I opened up the tcl script and the only thing I found that may be wrong for me is 
set blocklist [load_list "/var/hack/blocklist.txt"]
set blockpatt [load_list "/var/hack/blockpatt.txt"]

I store your blocklist.tcl in /hack/scripts/


----------



## mikerr (Jun 2, 2005)

Those files are created by the tivoweb module,

check /var/hack/blocklist.txt actually exists.


----------



## threadkiller (Dec 12, 2002)

realbigmike said:


> Looks like I have to pull my hard drive and edit rc.sysinit.author because blocklist.tcl hangs for me.
> I ran it from telnet and it said:
> Opening db
> closing db
> It seemed ok but didnt do anything to my ToDo list so I added it to rc.sysinit.author in hopes it would work. My tivo still starts but ftp, telnet, and TWP are down unfortunately. Maybe I had a different blocklist in my TWP than the one u have mikerrr.


your better of using Sandertons startup script editor, if you have Tivoweb, easier & safer than editing rc.sysinit.author directly


----------



## realbigmike (May 20, 2006)

threadkiller, I looked up Sanderton's editor but it looks like you have fix it if your tivo wipes out /var/hack/ as it sometimes does.

= MATERIAL =
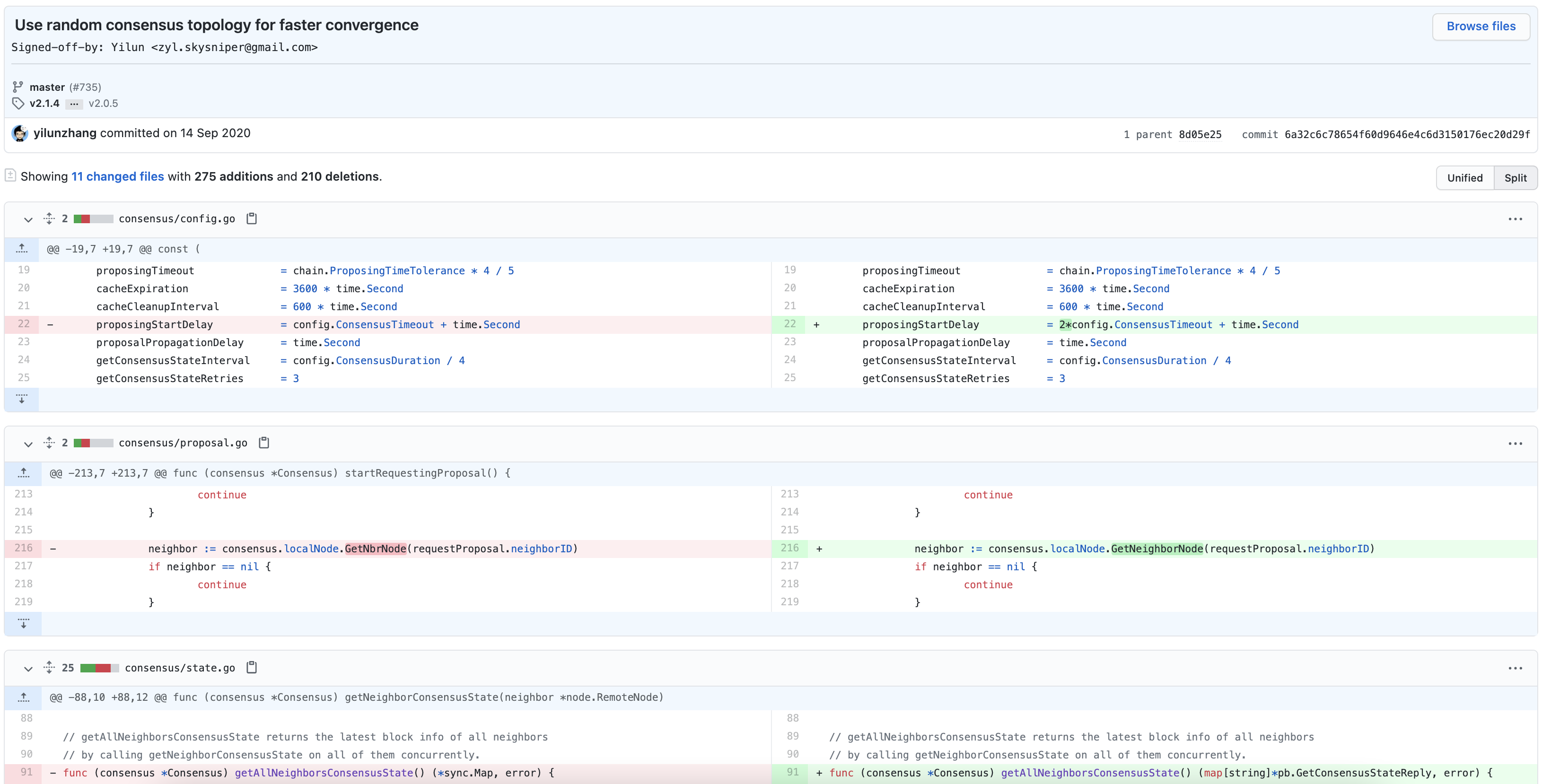This screenshot has height=784, width=1542.
Task: Expand down below config.go line 25
Action: point(22,399)
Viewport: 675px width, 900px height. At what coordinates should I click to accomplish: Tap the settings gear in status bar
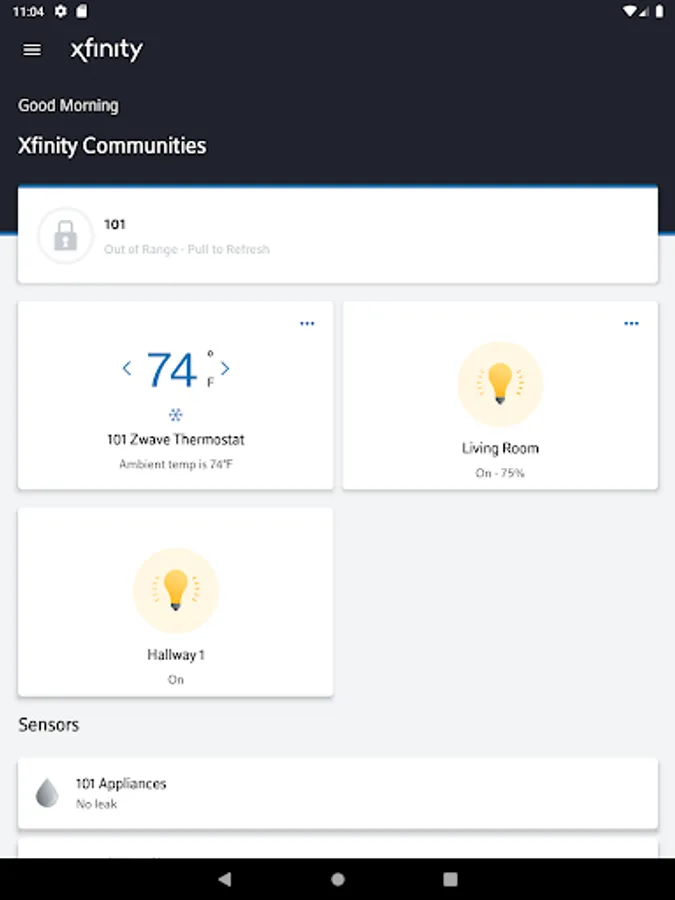(61, 11)
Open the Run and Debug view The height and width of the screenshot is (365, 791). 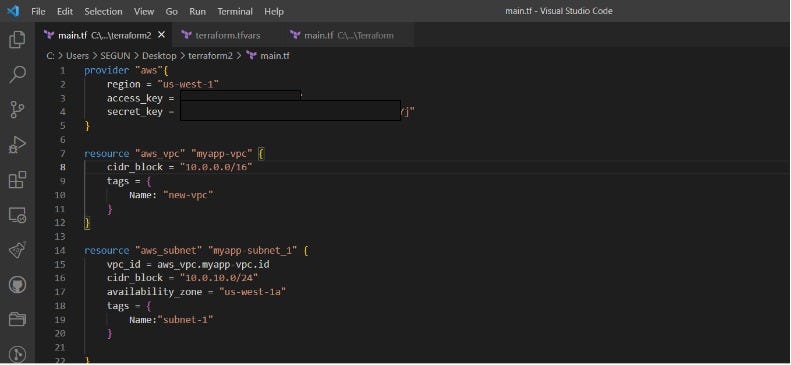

= TASKS TO PERFORM =
**a.** In the TiVo blocklist thread:
(i) In which directory does the first poster store blocklist.tcl?
(ii) According to mikerr, what creates the blocklist files?
(iii) Which directory does realbigmike say the tivo sometimes wipes out?
**b.** Can you restate the TiVo blocklist thread from "your better of" to "(May 20, 2006)", substituting "boot script editor" for "startup script editor"?
The rows are separate material.

= ANSWERS PROVIDED =
**a.**
(i) /hack/scripts/
(ii) The tivoweb module
(iii) /var/hack/

**b.**
your better of using Sandertons boot script editor, if you have Tivoweb, easier & safer than editing rc.sysinit.author directly


----------



## realbigmike (May 20, 2006)